With many local residents taking financial hits as a result of Wachovia’s troubles, Ireland is left to identify the lesson in humility. “It’s a reminder that nothing is permanent except God. Period. It’s where we are,” he said.

Even churches with relatively secure financials are looking to cut where they can ”primarily in the areas of educational resources and mission funding.

David Washburn, senior pastor of First Baptist Church in Waynesboro, Va., said his congregation of 460 is planning a budget of $835,000 for 2009, compared with $810,000 for 2008.

“Nothing that we planned has been curtailed,” he said. “We started a $350,000 capital campaign in April, a relatively small campaign for us, and we’re continuing to receive pledges. We didn’t scale back and pushed through with that.”

Still, Washburn said the church projected a decline in giving and may cut its mission funding dollars. He said his staff may have to get creative with purchasing fewer curriculum items per class and not underwriting book studies for adult classes.

“As a staff, we scaled back our continuing education budget,” he said. “I asked each staff member to roll it back this year to do our part to keep the budget in line.”

Matt Cook, pastor of Second Baptist Church in Little Rock, Ark., said his congregation is 10 percent behind budget, so, naturally, variable costs are an easy target.

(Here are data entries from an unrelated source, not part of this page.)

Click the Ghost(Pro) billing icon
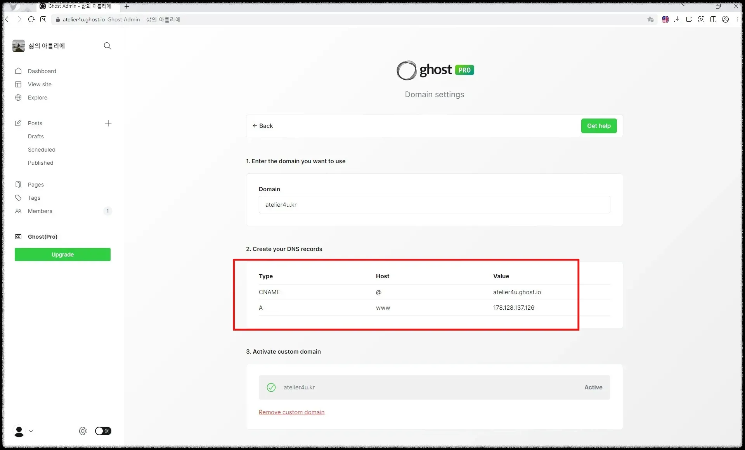The height and width of the screenshot is (450, 745). pyautogui.click(x=18, y=237)
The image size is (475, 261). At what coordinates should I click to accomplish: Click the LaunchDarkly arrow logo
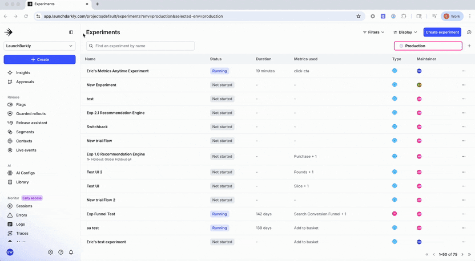point(9,32)
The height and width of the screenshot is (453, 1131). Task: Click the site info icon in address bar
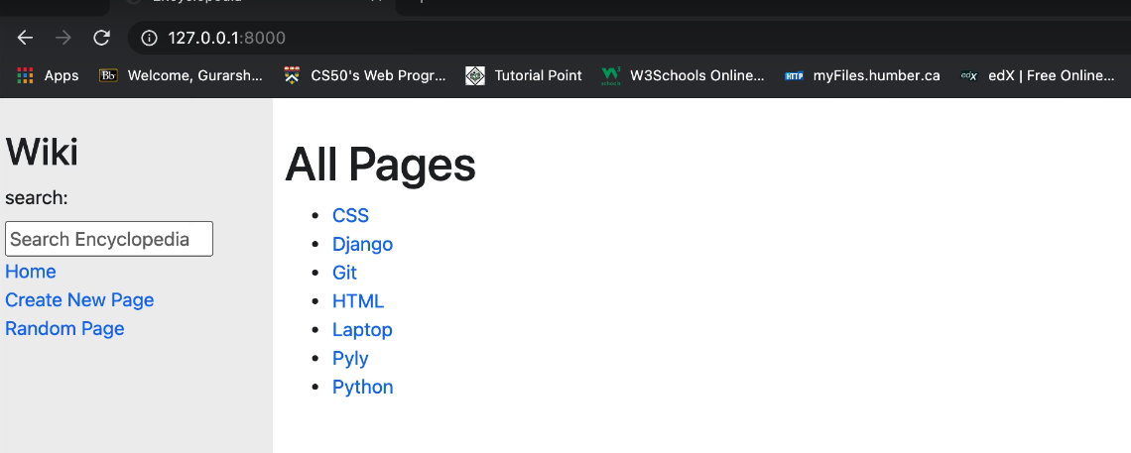150,38
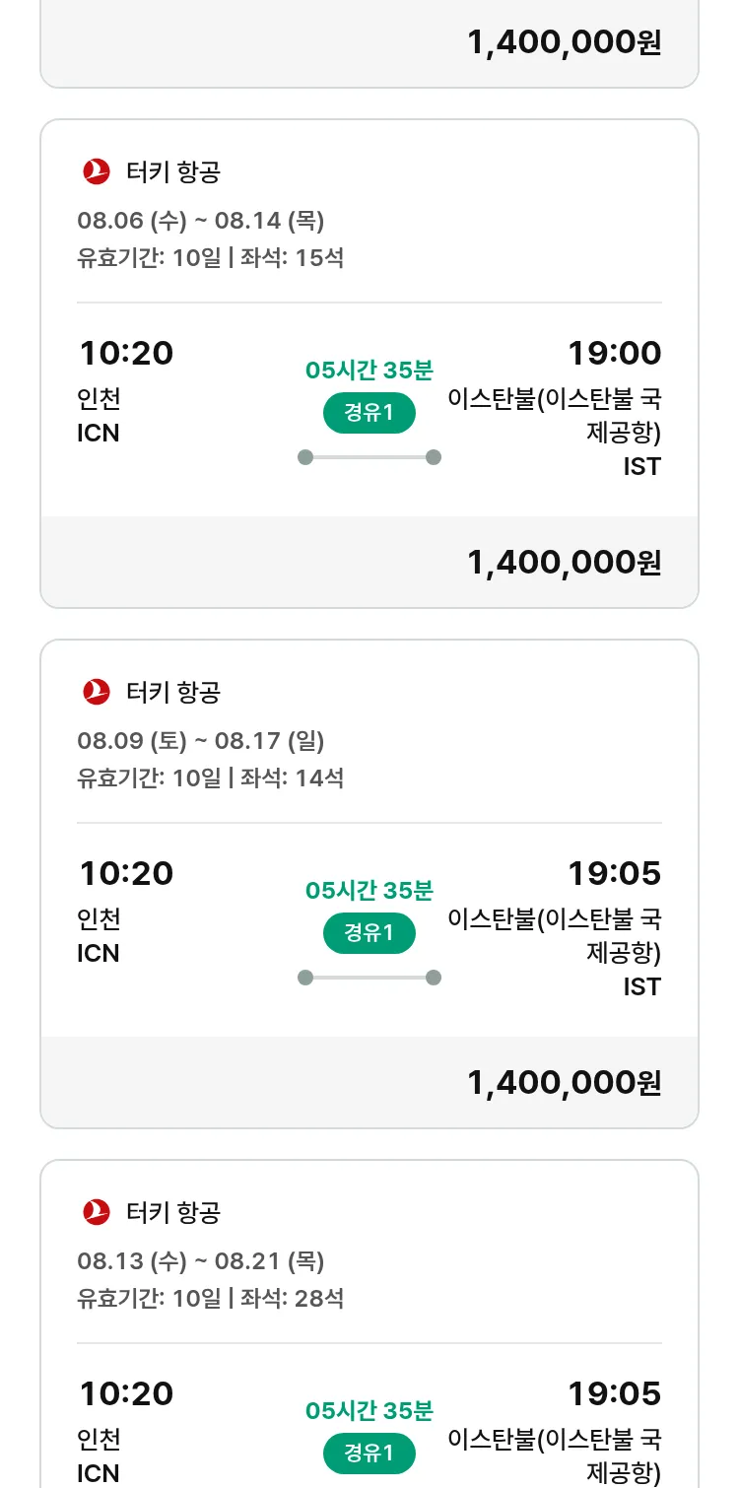Click Turkish Airlines logo on 08.06 flight
The image size is (739, 1488).
pyautogui.click(x=97, y=171)
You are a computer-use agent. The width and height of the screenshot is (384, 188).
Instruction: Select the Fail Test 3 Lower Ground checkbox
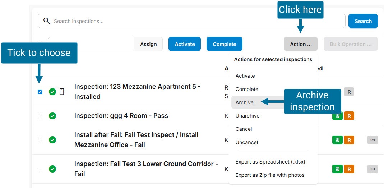pos(40,169)
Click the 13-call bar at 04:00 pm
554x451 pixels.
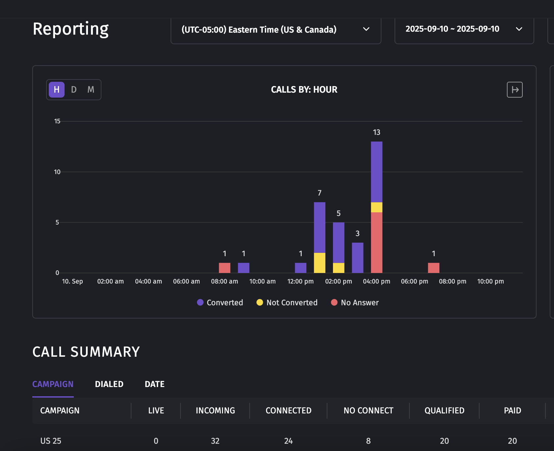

Trying to avoid layoffs, Cook said the church will most likely limit the upcoming mission trip to Puerto Rico to those who can afford to pay for it. Another cut is in the funds the church distributes to the area’s poor. If previously Second Baptist Church helped poor non-members on a first-come, first-served basis with their unpaid bills, now Cook said the program will be limited to those with whom the church has established a relationship. On top of that, the church has put a freeze on every staff salary and is looking to cut its training budget.

Bobby Dagnal, pastor of First Baptist Church in Lubbock, Texas, said that he also expects a decline by the end of the fiscal year ending March 30, 2009. Still, the church has not seen a downturn in giving.

“I believe December will be telling as we normally have between 15-20 percent of our annual budget given in that single month,” he told EthicsDaily.com. “I’m prepared to see a decline in the range of 5 percent to 7 percent by fiscal year-end.”

Come what may, Dagnal’s church is prepared to weather the tough times by keeping some positions vacant and blending other responsibilities (for instance, those of pastoral care and senior adults) in the hands of a single employee. While anticipating further cuts in the 2009-10 budget, Dagnal said the reductions will most likely come in areas such as staff development and media.

On a positive note, the congregation has not postponed or canceled any major projects, and Dagnal drew a positive conclusion: “One of the benefits of this economic downturn is that it does make us even more aware of our role as stewards of the resources entrusted to us, and will lead to established practices of fiscal responsibility that need to be performed at all times and in all seasons ”good or bad.”

Short of naming the failure of mortgage-backed securities to create wealth ”for both private investors and the houses of worship as recipients of their largesse ”Matthew 6 has the pastors’ worries covered.

Alex Smirnov is a freelance writer and former EthicsDaily.com news writer.